** Opening Records shown block **
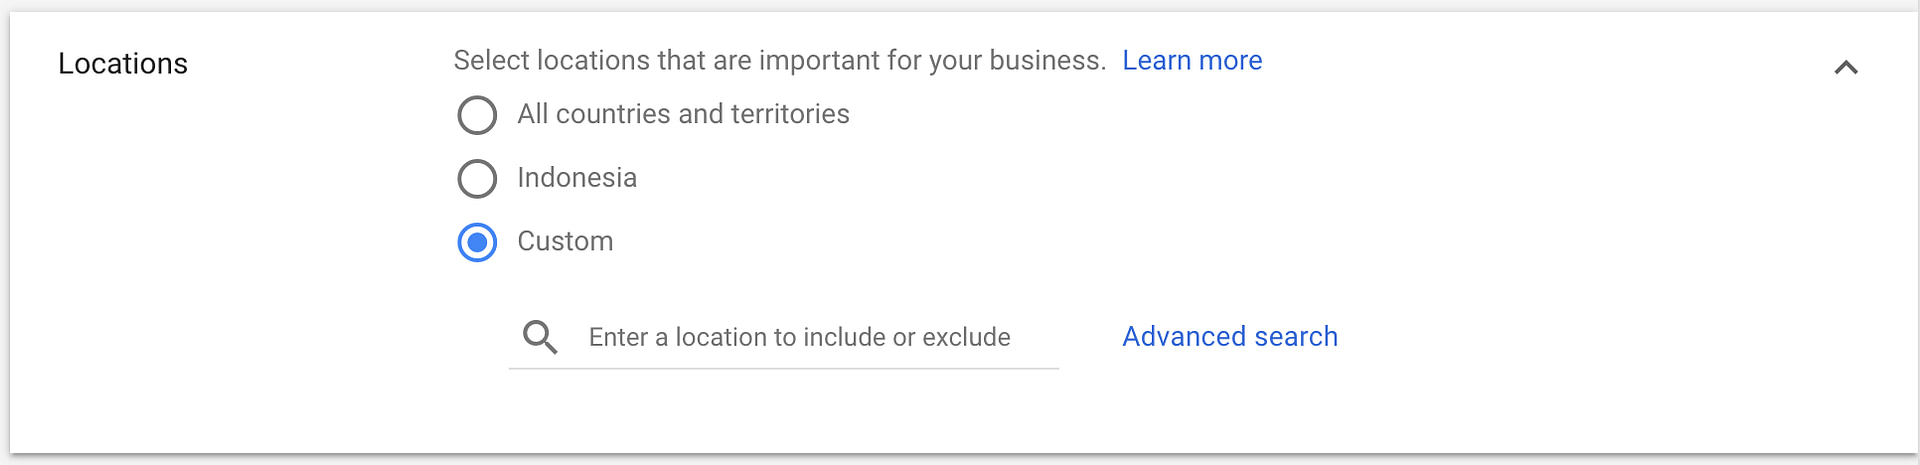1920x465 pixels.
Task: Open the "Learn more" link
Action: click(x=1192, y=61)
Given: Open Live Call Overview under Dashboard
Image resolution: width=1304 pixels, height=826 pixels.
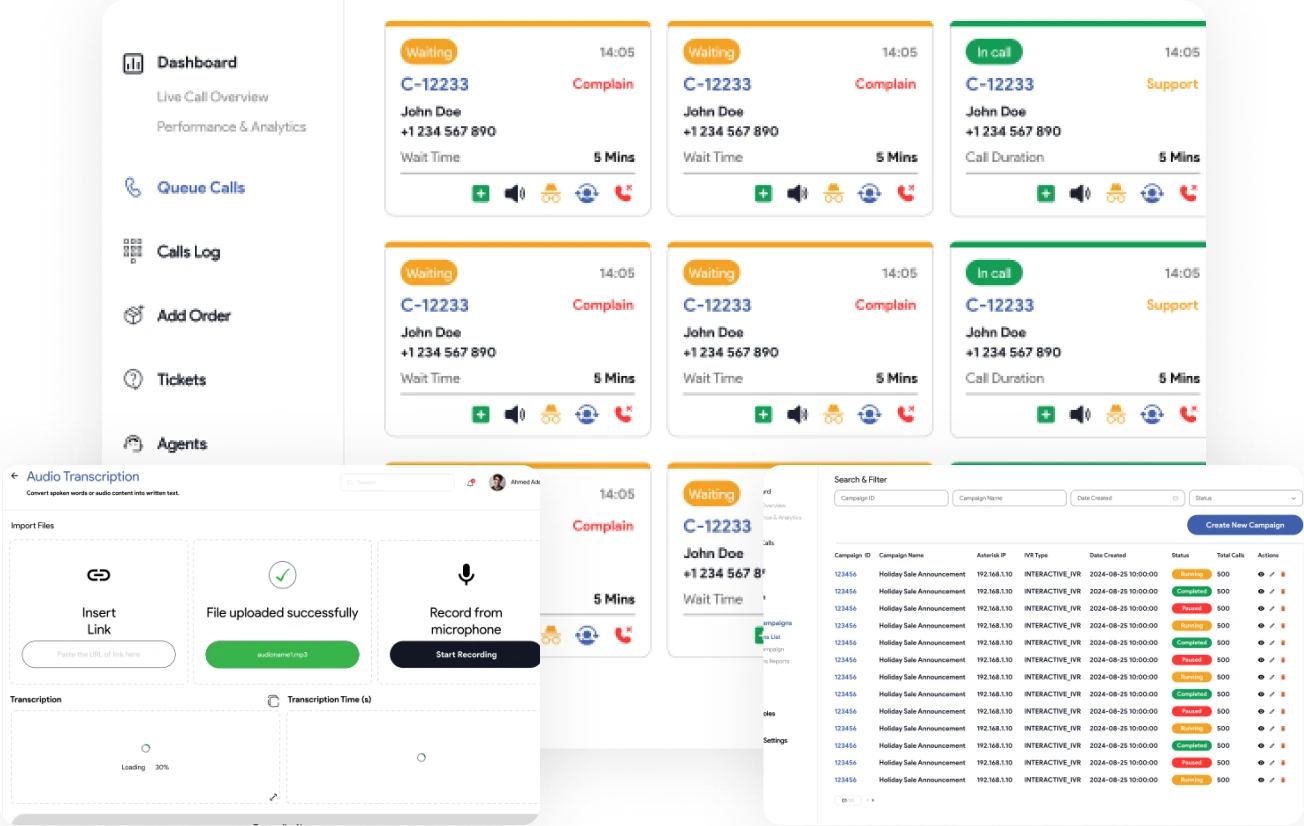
** Closing Records shown block **
## Problem
Leaving out all pictures, print exactly the lines above from the one containing "Given: Open Live" through the last line of the entries.

## Result
Given: Open Live Call Overview under Dashboard
Image resolution: width=1304 pixels, height=826 pixels.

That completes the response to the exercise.